PS5/PS4/ニンテンドースイッチ向け『トゥームレイダー I-III リマスター』が、先日11月28日に発売されました。

『トゥームレイダー』初期3部作のリマスター版が遊べるこの作品、主人公のララ・クロフトも、カクカクポリゴンからややアニメチックな感じにリファインされています。その上で、ララの身体能力から生まれるアクションを視覚で楽しめる仕上がりになっています。

両太腿に装着したホルスターから二丁拳銃を抜き、襲い掛かる敵や動物を次々に倒しながら進むララ。今や見慣れた彼女の大活躍ですが、『トゥームレイダー』第1作が発売された当時は「女性がひとりで遺跡を探検する」という設定はまだ珍しいものでした。

そうした背景があるからこそ、ララの活躍は「女性の権利向上」につながっていきました。

◆探検は「男性のもの」だった

ララは『トゥームレイダー』の開発当初から計画されていた主人公ではなく、ある段階までは男性主人公になる予定だったといいます。

しかし、遺跡探検ものの主人公を男性にしてしまうと、どうしても映画『インディ・ジョーンズ』のようになってしまうという理由で性別が変更されたとのこと。それが奏功し、ララ・クロフトは「遺跡の謎に雄々しく挑戦する勇敢な女性」として当時のゲームファンに強烈な印象を与えました。

これは言い換えれば、『トゥームレイダー』以前は「女性が主人公のアドベンチャー作品」がゲームにも映画にもドラマにもあまりなかったということでもあります。

たとえば、日本ではかつてテレビ朝日が『川口浩探検隊シリーズ』という特番を制作していました。俳優の川口浩を隊長にした探検隊が、ジャングルの奥地に潜む巨大怪蛇ゴーグや原始猿人バーゴンを捜索するという内容です。

その真偽はさておき、川口探検隊には女性はいません。もう少し正確に言えば、番組内で女性も出てくるのですが、「男性は探検、女性は情報補佐と現地観光レポート」という明確な役割が与えられていました。

その概念が当時の常識であったからこそ、ララはゲーム史にその名を刻む女性主人公になるべくしてなった、と考えられないでしょうか。

◆固定観念を打破するキャラクター

ここで話は変わります。

読者の皆様は、『スタートレック』というSFドラマをご存じでしょうか? アメリカでは絶大な人気を誇り、テレビドラマだけでなく映画が13本も作られているシリーズ作品です。

この『スタートレック』の最初期シリーズ(日本では『宇宙大作戦』という邦題で放映されました)には、宇宙船エンタープライズの通信士官ウラ中尉というキャラクターがいました。演じたのは黒人女優のニシェル・ニコルズです。

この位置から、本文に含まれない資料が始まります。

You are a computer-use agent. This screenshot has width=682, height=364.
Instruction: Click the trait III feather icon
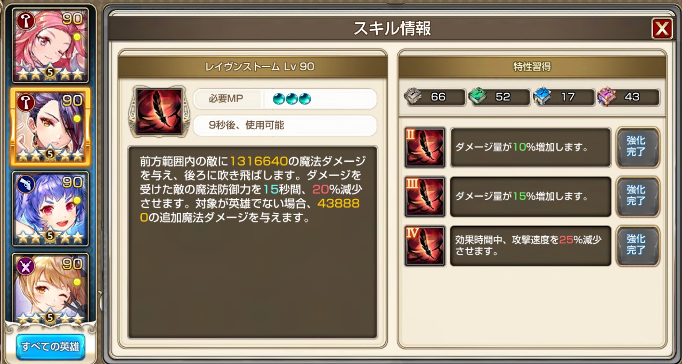click(425, 197)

ウラ中尉は作品のレギュラーメンバーですが、当のニシェルは番組を降板したがっていたといいます。そんな彼女に対して、

「ニシェル、降板しないでくれ。君の演じるウラ中尉は、私の家族全員で毎週視聴してるんだ」

と、説得した人物が現れました。公民権運動の中心人物、マーティン・ルーサー・キング・ジュニア(キング牧師)です。

キング牧師は、単にウラ中尉のファンというわけではありませんでした。『スタートレック』第1~3シーズンが放映されていた60年代後半、ドラマに出てくる黒人女性といえばメイドか召使い、そうでなければ単純労働者の役回りばかりでした。知的で高度な技能を持っている女性は、みんな金髪の白人です。

しかし、黒人女性のウラ中尉はエンタープライズ号の士官として、未来の最先端機器を自在に操ります。白人男性と対等の立場で意見を交わし、彼らと力を合わせて危機や困難を乗り切っていきます。『スタートレック』の一視聴者だったキング牧師は、ウラ中尉というキャラクターの斬新さや先進性に気づいていたのです。

◆腕力ではなく、体全体を使う動作

映画やドラマ、そしてゲームには時としてウラ中尉のような「現実世界の固定観念を打破するキャラ」が登場します。ララ・クラフトも、まさにそのようなタイプのキャラクターではないでしょうか。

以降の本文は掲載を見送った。